§ WRITTEN REQUEST: Return the entries verbatim, starting at the line that has "This screenshot has" and continuing through the final entry, with the pictures omitted.

§ EXTRACTED DATA:
::::

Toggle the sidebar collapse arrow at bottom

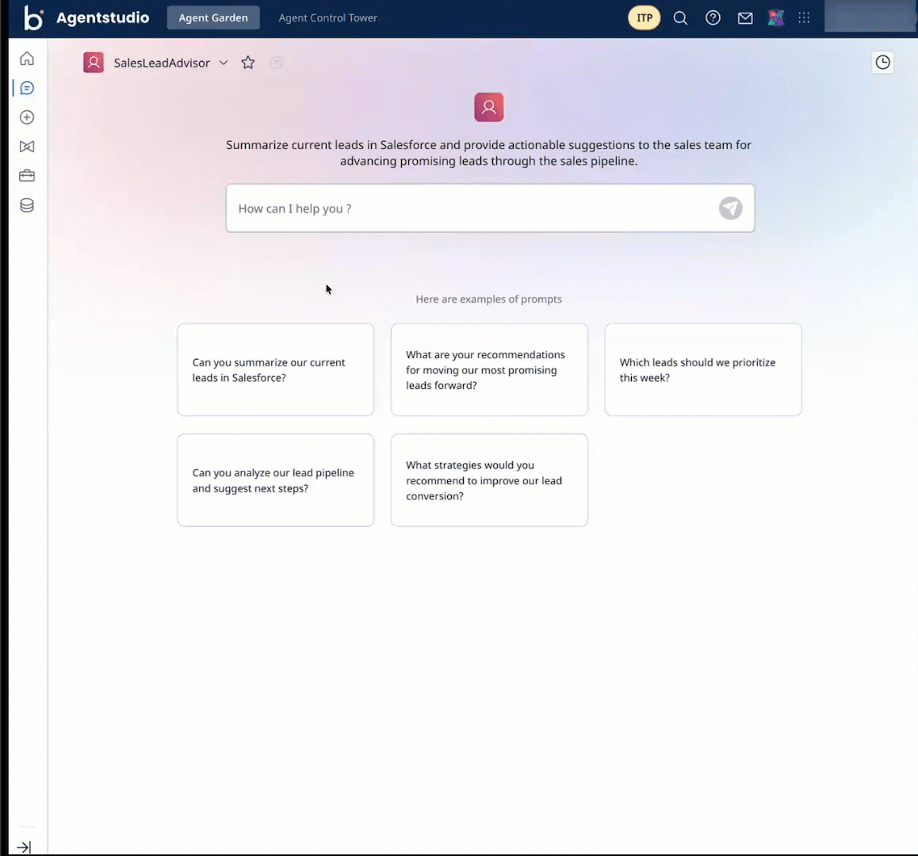pyautogui.click(x=24, y=847)
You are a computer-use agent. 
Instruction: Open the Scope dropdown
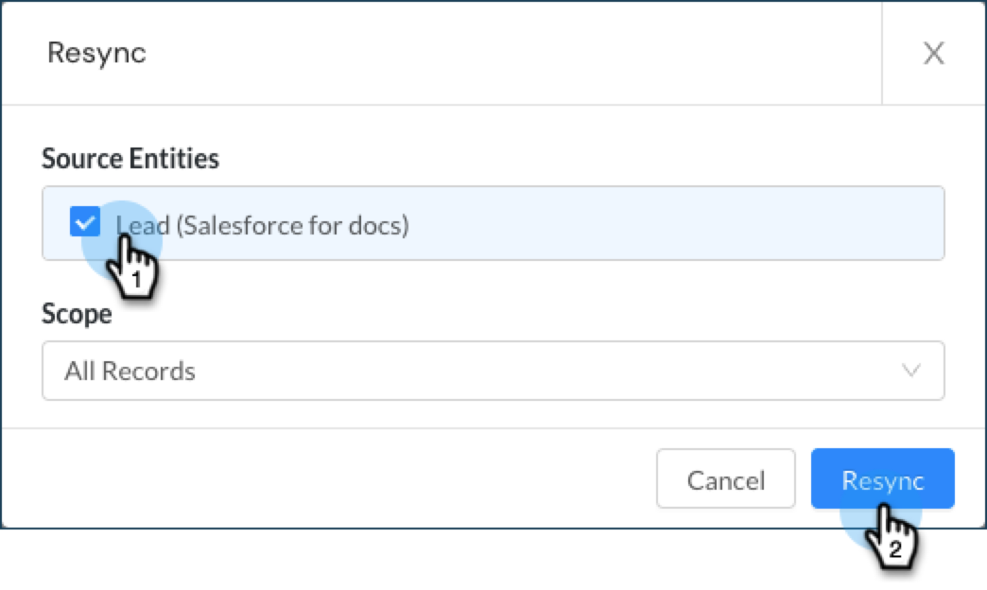click(x=493, y=371)
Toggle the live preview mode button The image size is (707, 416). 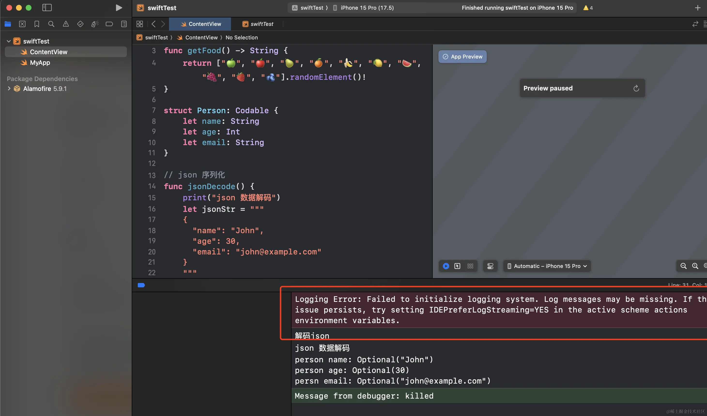click(x=446, y=266)
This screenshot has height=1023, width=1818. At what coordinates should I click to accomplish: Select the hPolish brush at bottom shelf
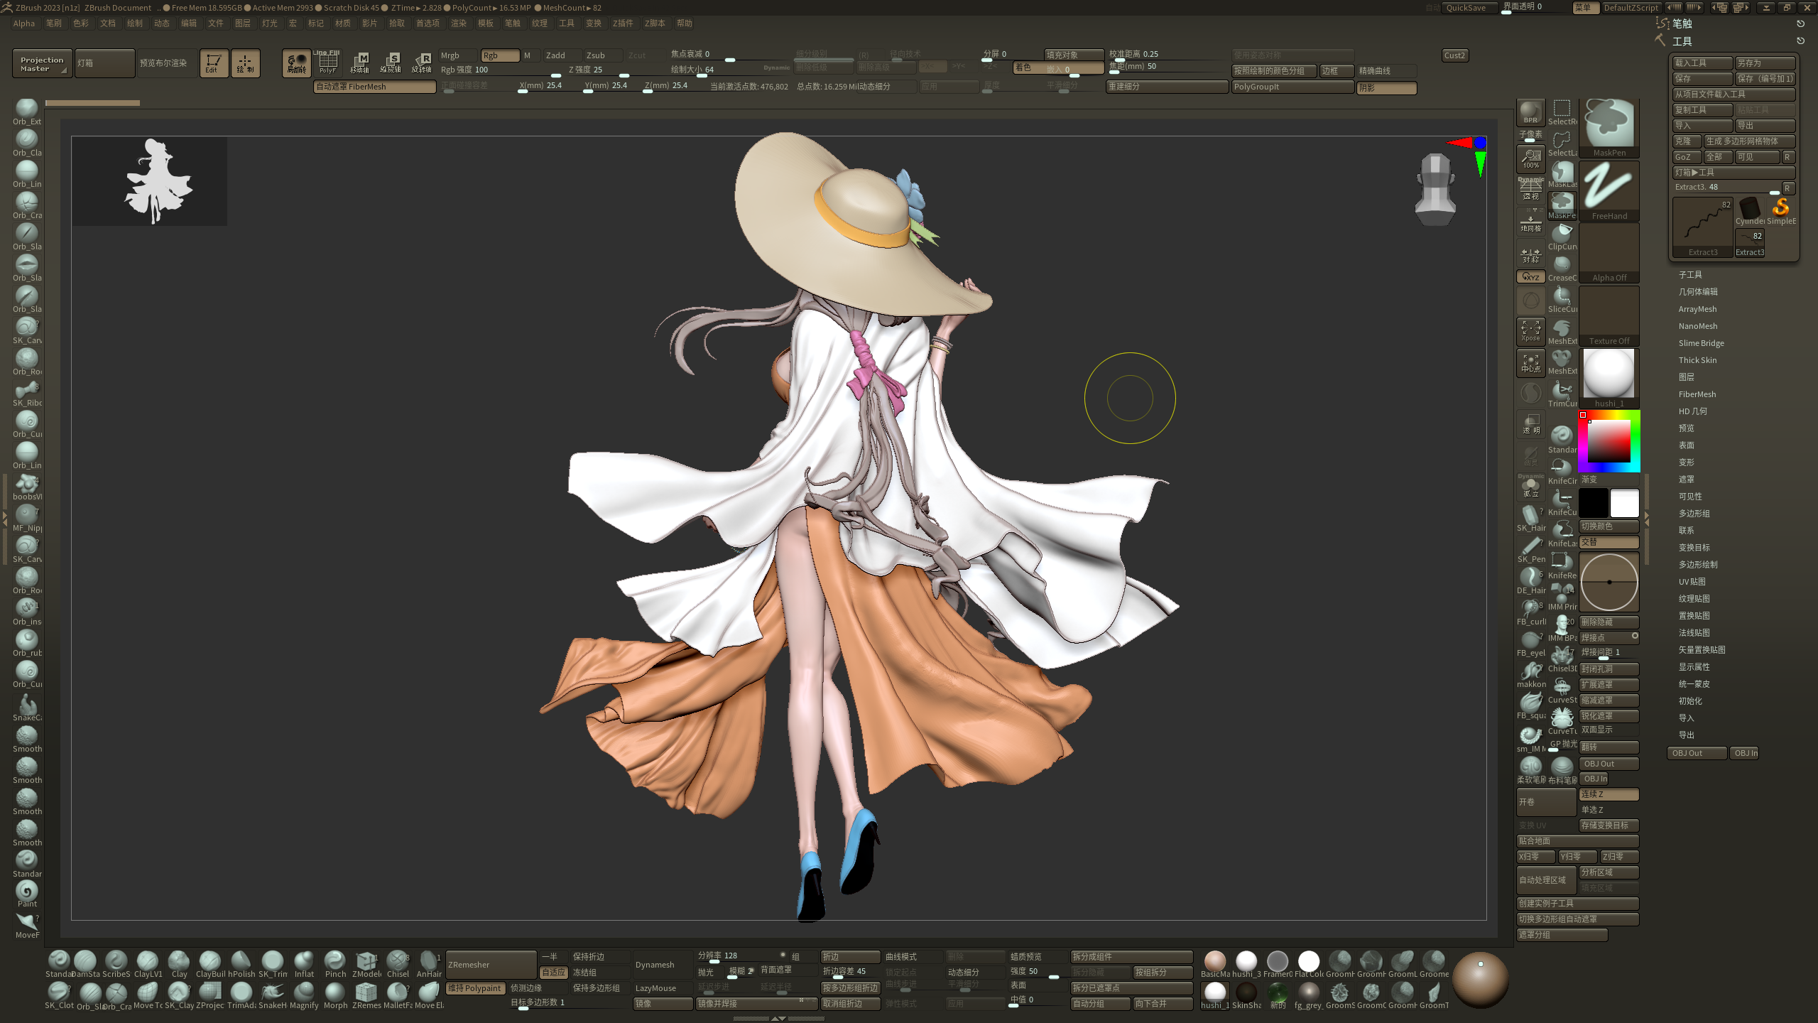(x=241, y=961)
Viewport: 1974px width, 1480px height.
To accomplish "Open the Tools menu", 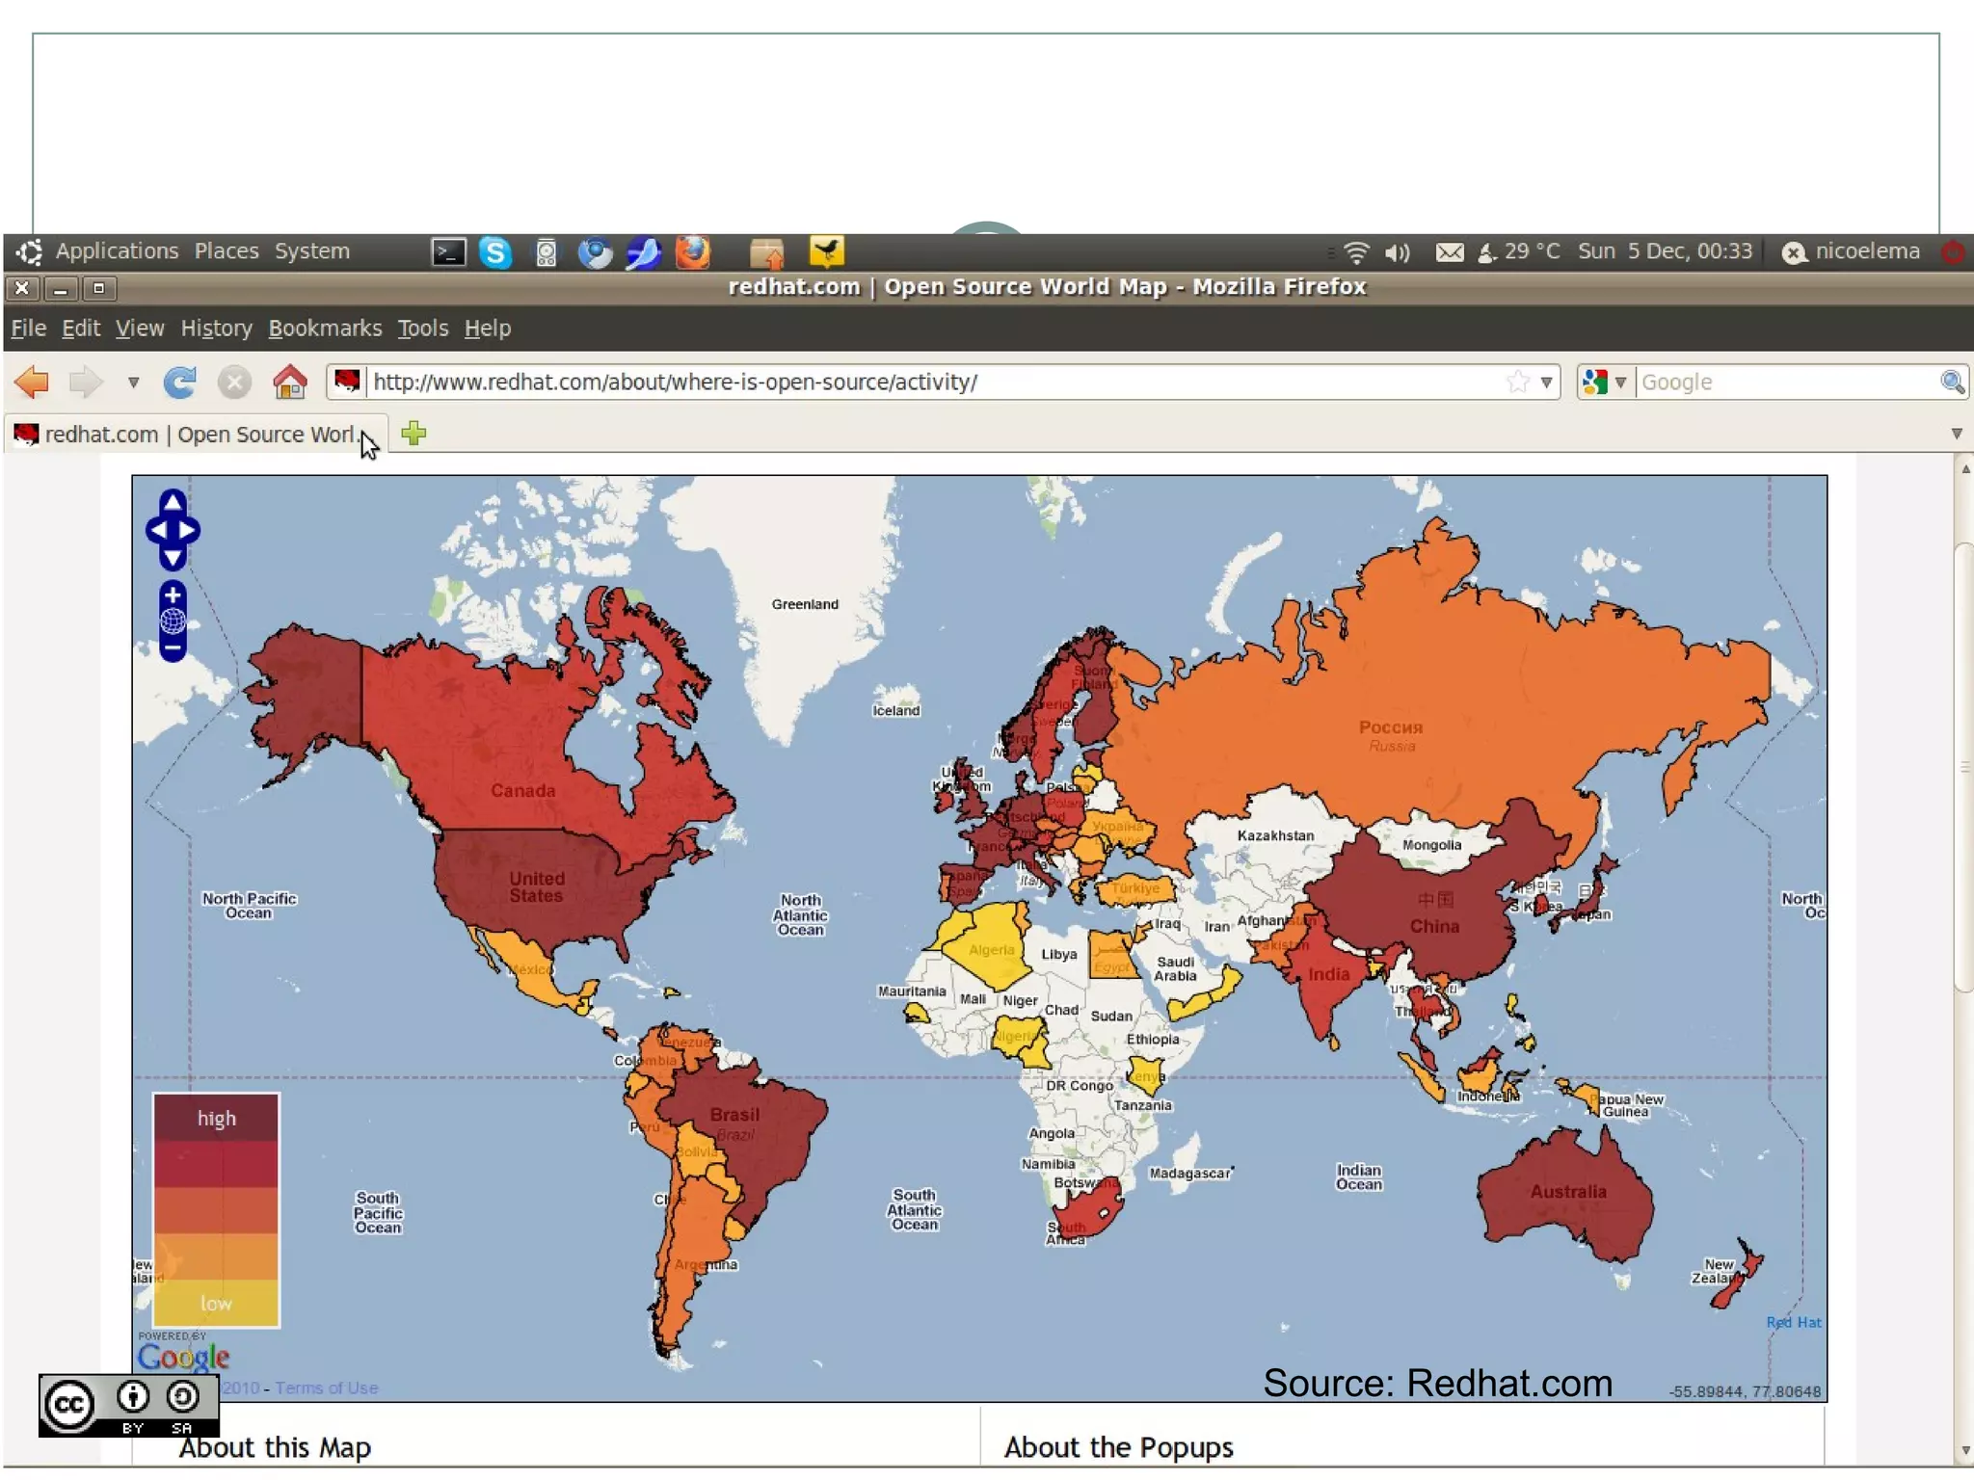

::::

§ RESPONSE TO THE EXERCISE:
This screenshot has height=1023, width=1818. At what coordinates should I click to accomplish: Select the hPolish brush at bottom shelf
(x=241, y=961)
Viewport: 1974px width, 1480px height.
To accomplish "Open the Tools menu", 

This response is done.